→ Exercise instructions:
a - From the passage on retellings of Pyramus and Thisbe, copy word for word the portion that begins at "In the 1380s, Geoffrey" and stops after "early English adaptation.".
b - Write the next part of the passage on later versions of the Pyramus and Thisbe story, carrying on from its final sentence.
(Beginning of Extract provided)
The story of Pyramus and Thisbe appears in Giovanni Boccaccio's On Famous Women as biography number twelve (sometimes thirteen) and in his Decameron, in the fifth story on the seventh day, where a desperate housewife falls in love with her neighbor, and communicates with him through a crack in the wall, attracting his attention by dropping pieces of stone and straw through the crack.

In the 1380s, Geoffrey Chaucer, in his The Legend of Good Women, and John Gower, in his Confessio Amantis, were the first to tell the story in English. Gower altered the story somewhat into a cautionary tale. John Metham's Amoryus and Cleopes (1449) is another early English adaptation.

The tragedy of Romeo and Juliet ultimately sprang from Ovid's story. Here the star-crossed lovers cannot be together because Juliet has been engaged by her parents to another man and the two families hold an ancient grudge. As in Pyramus and Thisbe, the mistaken belief in one lover's death leads to consecutive suicides. The earliest version of Romeo and Juliet was published in 1476 by Masuccio Salernitano, while it mostly obtained its present form when written down in 1524 by Luigi da Porto. Salernitano and Da Porto both are thought to have been inspired by Ovid and Boccaccio's writing. Shakespeare's most famous 1590s adaptation is a dramatization of Arthur Brooke's 1562 poem The Tragical History of Romeus and Juliet, itself a translation of a French translation of Da Porto's novella.
(End of Extract provided)
(Beginning of Input data)
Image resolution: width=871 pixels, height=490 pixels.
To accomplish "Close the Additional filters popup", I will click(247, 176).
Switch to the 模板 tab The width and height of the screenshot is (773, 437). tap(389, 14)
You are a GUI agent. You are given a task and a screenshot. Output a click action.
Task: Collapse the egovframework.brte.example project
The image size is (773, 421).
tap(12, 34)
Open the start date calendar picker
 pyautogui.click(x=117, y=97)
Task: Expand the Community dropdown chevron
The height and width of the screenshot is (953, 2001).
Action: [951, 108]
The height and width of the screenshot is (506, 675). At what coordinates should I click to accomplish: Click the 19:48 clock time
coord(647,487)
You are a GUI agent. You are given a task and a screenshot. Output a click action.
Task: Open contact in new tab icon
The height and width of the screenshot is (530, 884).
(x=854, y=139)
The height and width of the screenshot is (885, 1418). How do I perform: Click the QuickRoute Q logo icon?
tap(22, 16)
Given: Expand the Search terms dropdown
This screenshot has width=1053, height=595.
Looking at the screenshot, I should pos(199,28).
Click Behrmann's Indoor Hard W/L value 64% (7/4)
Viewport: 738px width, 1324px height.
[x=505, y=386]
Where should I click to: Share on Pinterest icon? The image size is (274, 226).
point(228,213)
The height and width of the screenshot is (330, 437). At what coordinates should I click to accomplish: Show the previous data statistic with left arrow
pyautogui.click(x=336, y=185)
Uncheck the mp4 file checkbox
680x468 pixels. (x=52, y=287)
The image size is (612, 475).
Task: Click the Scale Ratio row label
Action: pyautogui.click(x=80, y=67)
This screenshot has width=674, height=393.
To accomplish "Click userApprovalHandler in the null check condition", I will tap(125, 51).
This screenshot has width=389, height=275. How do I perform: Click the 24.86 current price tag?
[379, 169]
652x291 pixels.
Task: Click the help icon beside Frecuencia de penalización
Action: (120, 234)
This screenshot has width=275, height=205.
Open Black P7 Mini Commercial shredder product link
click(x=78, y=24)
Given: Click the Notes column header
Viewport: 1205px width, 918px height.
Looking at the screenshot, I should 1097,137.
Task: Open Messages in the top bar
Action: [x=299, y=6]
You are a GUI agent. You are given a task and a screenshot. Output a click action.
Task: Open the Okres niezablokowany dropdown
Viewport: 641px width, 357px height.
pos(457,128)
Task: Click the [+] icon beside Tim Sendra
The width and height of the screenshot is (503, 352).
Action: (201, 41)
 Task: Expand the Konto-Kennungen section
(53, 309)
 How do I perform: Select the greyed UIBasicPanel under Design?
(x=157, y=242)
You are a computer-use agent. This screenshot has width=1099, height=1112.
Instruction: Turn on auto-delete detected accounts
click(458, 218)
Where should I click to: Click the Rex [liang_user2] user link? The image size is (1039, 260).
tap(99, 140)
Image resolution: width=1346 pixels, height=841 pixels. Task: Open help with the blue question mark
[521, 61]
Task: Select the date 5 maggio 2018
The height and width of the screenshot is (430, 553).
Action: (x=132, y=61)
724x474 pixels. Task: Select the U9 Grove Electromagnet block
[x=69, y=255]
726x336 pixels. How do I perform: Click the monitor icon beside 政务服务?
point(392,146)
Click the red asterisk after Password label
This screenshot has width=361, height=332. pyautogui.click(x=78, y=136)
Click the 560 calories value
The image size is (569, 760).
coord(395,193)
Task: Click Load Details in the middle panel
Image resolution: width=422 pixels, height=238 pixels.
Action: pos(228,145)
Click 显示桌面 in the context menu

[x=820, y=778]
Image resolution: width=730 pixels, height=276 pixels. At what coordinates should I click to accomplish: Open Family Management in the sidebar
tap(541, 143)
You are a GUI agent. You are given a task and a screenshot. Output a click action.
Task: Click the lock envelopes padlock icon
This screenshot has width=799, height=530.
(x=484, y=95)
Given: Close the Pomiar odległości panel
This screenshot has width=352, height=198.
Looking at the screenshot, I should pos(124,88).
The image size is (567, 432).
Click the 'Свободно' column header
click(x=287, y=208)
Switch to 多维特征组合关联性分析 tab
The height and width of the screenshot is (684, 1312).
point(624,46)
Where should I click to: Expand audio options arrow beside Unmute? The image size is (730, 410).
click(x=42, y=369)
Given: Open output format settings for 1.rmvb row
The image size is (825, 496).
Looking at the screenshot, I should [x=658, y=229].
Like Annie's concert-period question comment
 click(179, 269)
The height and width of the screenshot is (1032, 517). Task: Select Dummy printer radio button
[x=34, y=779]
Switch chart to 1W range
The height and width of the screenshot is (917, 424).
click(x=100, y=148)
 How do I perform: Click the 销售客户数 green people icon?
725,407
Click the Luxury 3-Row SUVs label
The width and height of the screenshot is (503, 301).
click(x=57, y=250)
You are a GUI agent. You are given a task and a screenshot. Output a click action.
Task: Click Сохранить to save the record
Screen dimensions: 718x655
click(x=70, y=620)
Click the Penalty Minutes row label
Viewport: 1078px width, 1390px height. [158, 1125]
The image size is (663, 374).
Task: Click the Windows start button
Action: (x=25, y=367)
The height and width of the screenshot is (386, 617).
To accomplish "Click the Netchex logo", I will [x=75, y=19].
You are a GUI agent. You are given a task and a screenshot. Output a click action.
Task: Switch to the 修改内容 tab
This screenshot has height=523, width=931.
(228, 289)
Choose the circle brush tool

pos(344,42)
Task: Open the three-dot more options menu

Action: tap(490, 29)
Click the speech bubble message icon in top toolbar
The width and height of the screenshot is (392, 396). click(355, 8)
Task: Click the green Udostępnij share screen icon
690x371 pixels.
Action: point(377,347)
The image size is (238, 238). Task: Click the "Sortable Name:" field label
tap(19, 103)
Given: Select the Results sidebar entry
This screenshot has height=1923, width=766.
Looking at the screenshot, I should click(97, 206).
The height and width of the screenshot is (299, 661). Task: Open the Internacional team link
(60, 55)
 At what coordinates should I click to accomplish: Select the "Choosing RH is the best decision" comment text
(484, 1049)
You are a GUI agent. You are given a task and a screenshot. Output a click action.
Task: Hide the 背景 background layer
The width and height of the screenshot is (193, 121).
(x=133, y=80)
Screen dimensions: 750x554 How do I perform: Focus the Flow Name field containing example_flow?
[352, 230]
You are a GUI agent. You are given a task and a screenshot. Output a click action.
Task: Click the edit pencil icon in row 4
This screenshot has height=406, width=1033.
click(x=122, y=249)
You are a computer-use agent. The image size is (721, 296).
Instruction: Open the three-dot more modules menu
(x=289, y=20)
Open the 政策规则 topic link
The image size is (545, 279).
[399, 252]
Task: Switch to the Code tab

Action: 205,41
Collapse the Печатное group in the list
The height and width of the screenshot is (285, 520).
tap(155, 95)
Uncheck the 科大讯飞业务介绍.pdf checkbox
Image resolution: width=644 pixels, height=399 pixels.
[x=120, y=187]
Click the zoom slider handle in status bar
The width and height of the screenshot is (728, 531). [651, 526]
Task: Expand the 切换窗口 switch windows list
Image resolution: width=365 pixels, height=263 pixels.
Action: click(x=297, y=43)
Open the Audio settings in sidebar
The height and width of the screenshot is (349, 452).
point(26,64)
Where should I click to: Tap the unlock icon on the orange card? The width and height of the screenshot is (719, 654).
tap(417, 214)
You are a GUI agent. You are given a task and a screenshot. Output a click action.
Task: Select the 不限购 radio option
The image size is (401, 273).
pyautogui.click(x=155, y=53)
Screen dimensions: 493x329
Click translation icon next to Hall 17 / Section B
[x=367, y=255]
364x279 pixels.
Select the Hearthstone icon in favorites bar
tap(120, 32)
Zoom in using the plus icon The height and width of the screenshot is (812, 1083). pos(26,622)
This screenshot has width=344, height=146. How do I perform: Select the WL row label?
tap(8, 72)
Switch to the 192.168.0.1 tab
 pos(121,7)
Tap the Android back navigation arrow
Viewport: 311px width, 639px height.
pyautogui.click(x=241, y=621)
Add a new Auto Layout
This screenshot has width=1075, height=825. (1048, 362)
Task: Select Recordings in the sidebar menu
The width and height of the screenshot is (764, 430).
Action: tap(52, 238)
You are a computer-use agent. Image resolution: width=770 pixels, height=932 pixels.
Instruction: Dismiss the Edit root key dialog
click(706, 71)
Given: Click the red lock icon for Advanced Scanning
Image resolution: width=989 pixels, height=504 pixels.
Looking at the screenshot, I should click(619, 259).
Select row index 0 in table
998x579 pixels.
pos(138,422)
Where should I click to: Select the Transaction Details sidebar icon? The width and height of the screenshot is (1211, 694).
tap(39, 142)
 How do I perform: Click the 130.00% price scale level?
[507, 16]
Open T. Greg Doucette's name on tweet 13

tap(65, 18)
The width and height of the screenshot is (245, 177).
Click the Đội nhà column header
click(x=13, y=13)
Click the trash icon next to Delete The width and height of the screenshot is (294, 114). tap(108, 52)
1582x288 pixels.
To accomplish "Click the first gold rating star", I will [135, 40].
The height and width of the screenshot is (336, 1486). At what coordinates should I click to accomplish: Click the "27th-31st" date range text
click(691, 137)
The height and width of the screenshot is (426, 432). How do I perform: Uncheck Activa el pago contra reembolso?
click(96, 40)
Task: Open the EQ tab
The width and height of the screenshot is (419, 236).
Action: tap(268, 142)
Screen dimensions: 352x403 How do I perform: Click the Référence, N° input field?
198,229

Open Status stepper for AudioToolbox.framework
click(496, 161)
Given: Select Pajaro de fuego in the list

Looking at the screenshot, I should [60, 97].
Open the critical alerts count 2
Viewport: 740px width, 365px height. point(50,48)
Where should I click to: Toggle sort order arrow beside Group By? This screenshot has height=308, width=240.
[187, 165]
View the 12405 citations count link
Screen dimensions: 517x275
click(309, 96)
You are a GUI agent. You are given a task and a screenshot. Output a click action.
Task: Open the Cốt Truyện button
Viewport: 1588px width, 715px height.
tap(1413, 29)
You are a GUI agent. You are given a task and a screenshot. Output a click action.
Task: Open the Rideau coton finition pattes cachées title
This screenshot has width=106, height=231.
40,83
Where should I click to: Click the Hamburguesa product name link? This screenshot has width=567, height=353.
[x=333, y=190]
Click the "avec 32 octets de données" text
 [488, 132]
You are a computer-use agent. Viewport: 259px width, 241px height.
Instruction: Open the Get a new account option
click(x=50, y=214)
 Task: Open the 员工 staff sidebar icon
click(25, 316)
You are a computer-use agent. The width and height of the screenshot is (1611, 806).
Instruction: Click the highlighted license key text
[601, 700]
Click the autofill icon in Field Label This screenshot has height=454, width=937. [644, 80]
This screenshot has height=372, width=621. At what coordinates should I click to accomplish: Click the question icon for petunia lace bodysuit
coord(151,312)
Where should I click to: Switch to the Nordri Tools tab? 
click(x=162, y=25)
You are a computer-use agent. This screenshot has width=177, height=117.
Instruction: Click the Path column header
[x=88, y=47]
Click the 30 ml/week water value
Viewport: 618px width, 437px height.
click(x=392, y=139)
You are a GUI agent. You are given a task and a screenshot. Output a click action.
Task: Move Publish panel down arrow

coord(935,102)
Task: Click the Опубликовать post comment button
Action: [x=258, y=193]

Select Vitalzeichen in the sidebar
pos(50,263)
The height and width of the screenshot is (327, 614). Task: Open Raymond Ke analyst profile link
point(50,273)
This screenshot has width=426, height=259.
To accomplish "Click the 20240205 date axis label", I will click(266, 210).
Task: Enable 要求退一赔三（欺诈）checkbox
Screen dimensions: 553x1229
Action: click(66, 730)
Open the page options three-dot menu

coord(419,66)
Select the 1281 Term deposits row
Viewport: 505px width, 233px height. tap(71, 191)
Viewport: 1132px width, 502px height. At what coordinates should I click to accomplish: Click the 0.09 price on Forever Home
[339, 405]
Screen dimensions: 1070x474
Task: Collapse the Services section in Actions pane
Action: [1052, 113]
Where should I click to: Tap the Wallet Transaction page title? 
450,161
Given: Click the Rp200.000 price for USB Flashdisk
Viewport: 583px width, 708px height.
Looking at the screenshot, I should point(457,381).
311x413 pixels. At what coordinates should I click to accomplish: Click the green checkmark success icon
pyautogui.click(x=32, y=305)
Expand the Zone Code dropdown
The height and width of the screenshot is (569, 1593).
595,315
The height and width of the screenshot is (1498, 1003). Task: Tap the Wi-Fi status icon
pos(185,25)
(End of Input data)
→ Numbered answers:
a -
In the 1380s, Geoffrey Chaucer, in his The Legend of Good Women, and John Gower, in his Confessio Amantis, were the first to tell the story in English. Gower altered the story somewhat into a cautionary tale. John Metham's Amoryus and Cleopes (1449) is another early English adaptation.

b -
In Shakespeare's A Midsummer Night's Dream (Act V, sc 1), a comedy written in the 1590s, a group of "mechanicals" enact the story of "Pyramus and Thisbe". Their production is crude and, for the most part, badly done until the final monologues of Nick Bottom, as Pyramus and Francis Flute, as Thisbe. The theme of forbidden love is also present in the main plot of A Midsummer Night's Dream (albeit in a less tragic and dark representation) in that a girl, Hermia, is not able to marry the man she loves, Lysander, because her father Egeus despises him and wishes for her to marry Demetrius, and meanwhile Hermia and Lysander are confident that Helena is in love with Demetrius.

The Beatles performed a humorous performance of "Pyramus and Thisbe" on the 1964 television special Around the Beatles. Primarily based around William Shakespeare's adaptation in A Midsummer Night's Dream, the performance featured Paul McCartney as Pyramus, John Lennon as his lover Thisbe, George Harrison as Moonshine, and Ringo Starr as Lion, with Trevor Peacock in the role of Quince.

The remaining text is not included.